When the US Navy adopted its hull classification system on 17 July 1920, she received the hull number SS-95.

R-18 departed Hawaii, on 12 December 1930, transited the Panama Canal, and thence continued on to the East Coast, for inactivation. She arrived at the Philadelphia Navy Yard, on 9 February 1931, she was decommissioned on 13 May 1931, and berthed at League Island until after the outbreak of World War II, in Europe.

===1941–1946===
Recommissioned on 8 January 1941, R-18 was at New London, Connecticut, for reconditioning and fitting out, into May 1941. On 12 May 1941, she got underway for the Panama Canal Zone, where she patrolled into September 1941. In October 1941, she returned to New London, underwent an overhaul, and then conducted training exercises in submarine warfare and anti-submarine warfare. In early January 1942, she shifted her training activities to the Casco Bay, Maine, area. Later in January 1942, she added patrols along a line between Nantucket Light and Bermuda, to her schedule.

Originally patrolling from New London, she shifted to Bermuda in May 1942. On 30 May 1942, a US Navy OS2U-2 Kingfisher floatplane mistook her for a German U-boat and dropped a depth charge on her as she crash dived in the Atlantic Ocean 50 nmi bearing 50 degrees from Bermuda's Mount Hill Lighthouse. R-18 sustained no damage. In August 1942, she moved farther south, and until December 1942, operated in a training capacity in the Virgin Islands and at Trinidad.

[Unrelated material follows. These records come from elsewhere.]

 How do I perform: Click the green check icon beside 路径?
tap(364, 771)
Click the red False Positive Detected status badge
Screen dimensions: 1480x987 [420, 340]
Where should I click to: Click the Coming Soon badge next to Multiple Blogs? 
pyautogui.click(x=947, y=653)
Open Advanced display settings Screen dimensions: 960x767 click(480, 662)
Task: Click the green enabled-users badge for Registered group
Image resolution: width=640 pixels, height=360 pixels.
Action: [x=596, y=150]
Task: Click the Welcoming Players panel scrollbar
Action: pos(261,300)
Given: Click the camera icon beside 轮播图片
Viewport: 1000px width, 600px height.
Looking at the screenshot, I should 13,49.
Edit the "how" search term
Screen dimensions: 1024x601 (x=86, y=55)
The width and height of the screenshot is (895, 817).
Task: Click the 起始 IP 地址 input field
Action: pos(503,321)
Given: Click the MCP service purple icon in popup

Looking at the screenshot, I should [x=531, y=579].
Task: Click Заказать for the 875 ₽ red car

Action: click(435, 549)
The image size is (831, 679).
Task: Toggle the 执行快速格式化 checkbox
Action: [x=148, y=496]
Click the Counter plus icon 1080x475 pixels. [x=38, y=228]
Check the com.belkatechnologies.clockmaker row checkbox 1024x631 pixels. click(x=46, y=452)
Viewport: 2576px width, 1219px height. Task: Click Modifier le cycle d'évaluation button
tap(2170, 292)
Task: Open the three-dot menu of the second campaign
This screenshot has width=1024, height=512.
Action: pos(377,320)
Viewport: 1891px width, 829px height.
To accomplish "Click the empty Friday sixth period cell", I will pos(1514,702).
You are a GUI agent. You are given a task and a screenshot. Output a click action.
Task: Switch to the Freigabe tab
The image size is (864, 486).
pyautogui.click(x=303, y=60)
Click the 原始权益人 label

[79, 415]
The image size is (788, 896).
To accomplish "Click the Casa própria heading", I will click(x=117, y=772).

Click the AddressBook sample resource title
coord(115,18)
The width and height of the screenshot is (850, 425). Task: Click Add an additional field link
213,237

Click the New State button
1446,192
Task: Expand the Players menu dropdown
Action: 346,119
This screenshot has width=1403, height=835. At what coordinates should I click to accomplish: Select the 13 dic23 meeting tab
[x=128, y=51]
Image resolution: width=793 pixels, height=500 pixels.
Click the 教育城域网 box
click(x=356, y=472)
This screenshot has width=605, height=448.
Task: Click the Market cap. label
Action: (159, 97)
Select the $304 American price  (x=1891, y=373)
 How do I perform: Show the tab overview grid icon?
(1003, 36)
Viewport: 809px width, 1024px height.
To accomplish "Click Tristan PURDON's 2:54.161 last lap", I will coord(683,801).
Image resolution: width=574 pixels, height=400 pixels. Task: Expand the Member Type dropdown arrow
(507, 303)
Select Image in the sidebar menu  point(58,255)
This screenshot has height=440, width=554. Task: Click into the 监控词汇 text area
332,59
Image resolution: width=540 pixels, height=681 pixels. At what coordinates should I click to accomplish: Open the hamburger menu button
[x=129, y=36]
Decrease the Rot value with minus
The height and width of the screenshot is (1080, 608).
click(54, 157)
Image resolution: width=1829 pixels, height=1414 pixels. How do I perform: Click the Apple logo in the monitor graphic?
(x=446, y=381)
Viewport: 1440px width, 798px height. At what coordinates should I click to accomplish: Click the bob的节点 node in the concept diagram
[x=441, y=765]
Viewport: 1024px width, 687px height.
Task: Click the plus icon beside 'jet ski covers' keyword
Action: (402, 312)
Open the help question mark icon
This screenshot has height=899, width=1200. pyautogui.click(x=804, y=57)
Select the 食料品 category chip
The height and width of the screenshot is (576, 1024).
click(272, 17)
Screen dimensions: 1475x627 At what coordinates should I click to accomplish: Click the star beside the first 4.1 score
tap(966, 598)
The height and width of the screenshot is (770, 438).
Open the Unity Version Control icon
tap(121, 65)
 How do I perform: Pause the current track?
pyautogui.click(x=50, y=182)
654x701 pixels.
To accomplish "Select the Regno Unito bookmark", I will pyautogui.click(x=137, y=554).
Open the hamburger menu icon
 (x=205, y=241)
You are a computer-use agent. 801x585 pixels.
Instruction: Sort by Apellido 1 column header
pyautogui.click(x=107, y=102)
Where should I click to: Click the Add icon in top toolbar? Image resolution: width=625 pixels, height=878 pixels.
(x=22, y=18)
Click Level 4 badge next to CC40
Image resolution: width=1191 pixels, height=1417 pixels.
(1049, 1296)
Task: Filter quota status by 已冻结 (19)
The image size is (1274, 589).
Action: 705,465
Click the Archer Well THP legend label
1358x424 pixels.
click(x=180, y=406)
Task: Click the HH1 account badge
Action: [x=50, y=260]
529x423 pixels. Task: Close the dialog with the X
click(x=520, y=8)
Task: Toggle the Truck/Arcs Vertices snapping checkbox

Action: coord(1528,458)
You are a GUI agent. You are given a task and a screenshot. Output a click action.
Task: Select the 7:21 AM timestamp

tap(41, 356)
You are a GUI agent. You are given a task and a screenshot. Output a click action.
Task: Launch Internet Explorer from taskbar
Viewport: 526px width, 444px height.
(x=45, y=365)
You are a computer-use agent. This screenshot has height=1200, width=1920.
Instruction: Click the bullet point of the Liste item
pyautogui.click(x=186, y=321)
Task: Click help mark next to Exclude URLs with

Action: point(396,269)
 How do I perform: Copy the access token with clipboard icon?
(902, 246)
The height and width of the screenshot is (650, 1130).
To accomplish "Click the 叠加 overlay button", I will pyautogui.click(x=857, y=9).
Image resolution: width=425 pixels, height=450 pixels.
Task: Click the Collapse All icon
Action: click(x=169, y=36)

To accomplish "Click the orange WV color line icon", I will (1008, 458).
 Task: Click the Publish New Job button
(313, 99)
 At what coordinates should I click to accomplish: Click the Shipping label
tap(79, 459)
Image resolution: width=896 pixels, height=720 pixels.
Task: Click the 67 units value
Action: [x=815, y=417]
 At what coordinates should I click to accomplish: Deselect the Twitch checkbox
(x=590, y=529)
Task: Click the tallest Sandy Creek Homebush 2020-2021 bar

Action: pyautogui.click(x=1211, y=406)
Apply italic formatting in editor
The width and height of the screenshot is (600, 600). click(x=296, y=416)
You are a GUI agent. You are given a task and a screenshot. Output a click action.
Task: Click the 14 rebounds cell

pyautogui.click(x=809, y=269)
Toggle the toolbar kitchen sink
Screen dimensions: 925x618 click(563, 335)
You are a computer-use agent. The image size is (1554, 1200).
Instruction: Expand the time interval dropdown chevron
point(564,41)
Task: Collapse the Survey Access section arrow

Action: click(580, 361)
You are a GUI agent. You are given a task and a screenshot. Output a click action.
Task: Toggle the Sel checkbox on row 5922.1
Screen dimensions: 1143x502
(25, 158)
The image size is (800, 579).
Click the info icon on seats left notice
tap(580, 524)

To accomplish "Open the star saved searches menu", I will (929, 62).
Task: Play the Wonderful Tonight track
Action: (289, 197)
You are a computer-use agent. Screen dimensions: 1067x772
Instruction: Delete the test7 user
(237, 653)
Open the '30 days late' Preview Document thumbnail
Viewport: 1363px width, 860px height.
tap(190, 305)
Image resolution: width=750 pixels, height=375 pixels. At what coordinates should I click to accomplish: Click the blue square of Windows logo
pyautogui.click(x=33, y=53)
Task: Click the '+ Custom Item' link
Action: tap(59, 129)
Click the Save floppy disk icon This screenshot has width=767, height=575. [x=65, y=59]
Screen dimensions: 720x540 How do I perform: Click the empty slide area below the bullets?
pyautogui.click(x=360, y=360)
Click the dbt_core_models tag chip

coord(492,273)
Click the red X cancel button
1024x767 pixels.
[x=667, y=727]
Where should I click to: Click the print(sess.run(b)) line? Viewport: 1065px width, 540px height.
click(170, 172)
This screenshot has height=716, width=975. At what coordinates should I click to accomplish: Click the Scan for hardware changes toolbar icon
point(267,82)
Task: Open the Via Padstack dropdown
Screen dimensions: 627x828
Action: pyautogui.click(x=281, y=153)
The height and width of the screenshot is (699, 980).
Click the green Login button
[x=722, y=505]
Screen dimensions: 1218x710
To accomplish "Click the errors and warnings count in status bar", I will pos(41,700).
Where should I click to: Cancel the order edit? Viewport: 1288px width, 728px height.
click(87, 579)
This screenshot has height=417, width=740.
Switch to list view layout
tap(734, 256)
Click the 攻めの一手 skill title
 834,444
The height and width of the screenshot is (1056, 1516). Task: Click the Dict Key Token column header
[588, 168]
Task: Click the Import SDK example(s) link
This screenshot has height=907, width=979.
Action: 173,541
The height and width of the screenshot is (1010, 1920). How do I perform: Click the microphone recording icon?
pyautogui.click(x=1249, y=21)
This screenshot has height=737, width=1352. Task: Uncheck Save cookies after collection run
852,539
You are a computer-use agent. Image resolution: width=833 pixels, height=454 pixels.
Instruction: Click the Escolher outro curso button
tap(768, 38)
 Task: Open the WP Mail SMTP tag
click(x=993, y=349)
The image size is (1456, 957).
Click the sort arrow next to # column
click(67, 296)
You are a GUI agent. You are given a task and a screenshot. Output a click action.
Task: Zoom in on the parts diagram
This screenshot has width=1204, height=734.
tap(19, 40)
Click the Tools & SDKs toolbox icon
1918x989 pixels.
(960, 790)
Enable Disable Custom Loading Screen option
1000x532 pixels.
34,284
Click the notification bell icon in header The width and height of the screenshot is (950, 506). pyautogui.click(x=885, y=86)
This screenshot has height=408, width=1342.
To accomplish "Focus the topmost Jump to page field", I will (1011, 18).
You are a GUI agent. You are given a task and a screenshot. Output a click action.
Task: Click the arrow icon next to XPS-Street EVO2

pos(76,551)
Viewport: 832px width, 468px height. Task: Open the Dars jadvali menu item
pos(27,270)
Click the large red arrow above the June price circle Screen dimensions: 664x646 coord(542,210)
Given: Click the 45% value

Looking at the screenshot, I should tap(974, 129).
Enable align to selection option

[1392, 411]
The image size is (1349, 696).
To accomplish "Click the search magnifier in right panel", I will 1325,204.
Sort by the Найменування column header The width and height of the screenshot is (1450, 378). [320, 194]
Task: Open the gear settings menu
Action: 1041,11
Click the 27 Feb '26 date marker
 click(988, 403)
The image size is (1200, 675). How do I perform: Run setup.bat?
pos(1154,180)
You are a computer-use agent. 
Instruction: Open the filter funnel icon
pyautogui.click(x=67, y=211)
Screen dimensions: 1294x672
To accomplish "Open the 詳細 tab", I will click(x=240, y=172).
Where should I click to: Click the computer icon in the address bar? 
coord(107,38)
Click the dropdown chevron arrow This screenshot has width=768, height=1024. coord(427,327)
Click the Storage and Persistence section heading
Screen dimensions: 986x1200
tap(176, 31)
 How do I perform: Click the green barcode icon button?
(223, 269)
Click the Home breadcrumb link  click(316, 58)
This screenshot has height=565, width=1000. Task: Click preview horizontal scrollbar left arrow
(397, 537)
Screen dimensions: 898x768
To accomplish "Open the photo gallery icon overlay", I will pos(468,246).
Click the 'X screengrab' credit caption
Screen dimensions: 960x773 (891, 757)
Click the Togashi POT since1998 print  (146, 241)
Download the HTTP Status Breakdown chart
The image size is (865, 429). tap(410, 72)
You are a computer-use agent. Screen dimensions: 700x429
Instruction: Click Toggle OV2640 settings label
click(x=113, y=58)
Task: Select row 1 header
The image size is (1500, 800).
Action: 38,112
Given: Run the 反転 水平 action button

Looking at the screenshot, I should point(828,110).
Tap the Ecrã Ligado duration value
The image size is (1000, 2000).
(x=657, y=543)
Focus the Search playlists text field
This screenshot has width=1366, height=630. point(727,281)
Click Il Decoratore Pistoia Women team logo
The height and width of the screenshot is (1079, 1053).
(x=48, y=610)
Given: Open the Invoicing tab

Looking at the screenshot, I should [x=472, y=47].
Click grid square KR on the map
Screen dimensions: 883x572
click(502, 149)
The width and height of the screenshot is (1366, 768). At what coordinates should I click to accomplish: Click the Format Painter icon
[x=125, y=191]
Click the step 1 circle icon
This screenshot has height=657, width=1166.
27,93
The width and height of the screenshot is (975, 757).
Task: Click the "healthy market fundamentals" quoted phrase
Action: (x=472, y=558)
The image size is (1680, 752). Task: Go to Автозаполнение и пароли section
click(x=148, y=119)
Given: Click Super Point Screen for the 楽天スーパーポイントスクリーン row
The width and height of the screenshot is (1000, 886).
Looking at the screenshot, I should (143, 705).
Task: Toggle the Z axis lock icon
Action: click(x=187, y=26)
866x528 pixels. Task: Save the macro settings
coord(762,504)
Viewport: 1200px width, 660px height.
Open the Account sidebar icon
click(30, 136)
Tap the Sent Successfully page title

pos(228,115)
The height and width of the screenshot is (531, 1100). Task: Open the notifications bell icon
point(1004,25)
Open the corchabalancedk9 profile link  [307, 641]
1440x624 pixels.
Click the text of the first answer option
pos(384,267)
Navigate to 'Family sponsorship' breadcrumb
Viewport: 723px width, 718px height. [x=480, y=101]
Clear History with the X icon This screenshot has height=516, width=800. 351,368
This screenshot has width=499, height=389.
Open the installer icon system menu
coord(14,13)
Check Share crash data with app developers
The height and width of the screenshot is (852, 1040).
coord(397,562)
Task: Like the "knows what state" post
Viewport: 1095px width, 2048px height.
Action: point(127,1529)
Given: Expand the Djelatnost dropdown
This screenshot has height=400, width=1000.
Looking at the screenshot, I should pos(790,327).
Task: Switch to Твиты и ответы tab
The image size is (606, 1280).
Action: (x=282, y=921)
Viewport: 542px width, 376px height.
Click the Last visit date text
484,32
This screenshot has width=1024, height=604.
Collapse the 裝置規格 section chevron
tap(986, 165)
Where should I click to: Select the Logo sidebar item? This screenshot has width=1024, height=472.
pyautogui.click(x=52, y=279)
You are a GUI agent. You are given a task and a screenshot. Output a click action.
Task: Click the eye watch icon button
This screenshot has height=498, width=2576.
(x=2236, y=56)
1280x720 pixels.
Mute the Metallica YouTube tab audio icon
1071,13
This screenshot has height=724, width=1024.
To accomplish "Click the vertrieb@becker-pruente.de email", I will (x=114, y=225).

Then assigned with other R-class submarines to training duties for the remainder of World War II, R-18 returned to New London, on 24 December 1942. She operated in the New London, and Portland, Maine, areas until June 1943. She was at Bermuda from July to December 1943. From January through March 1944, she was back in southern New England. In April 1944, she moved south for eight months at Key West, and Port Everglades, Florida.

In 1945, R-18 again began operations from New London. During the summer of 1945, she made her last voyage to Florida and back.

==Fate==
In September 1945, she headed for New Hampshire, and inactivation. R-18 arrived at Portsmouth, on 7 September 1945, and was decommissioned on 19 September 1945. Struck from the Naval Vessel Register in October 1945, she was sold for scrapping to the John J. Duane Company, of Quincy, Massachusetts, in 1946.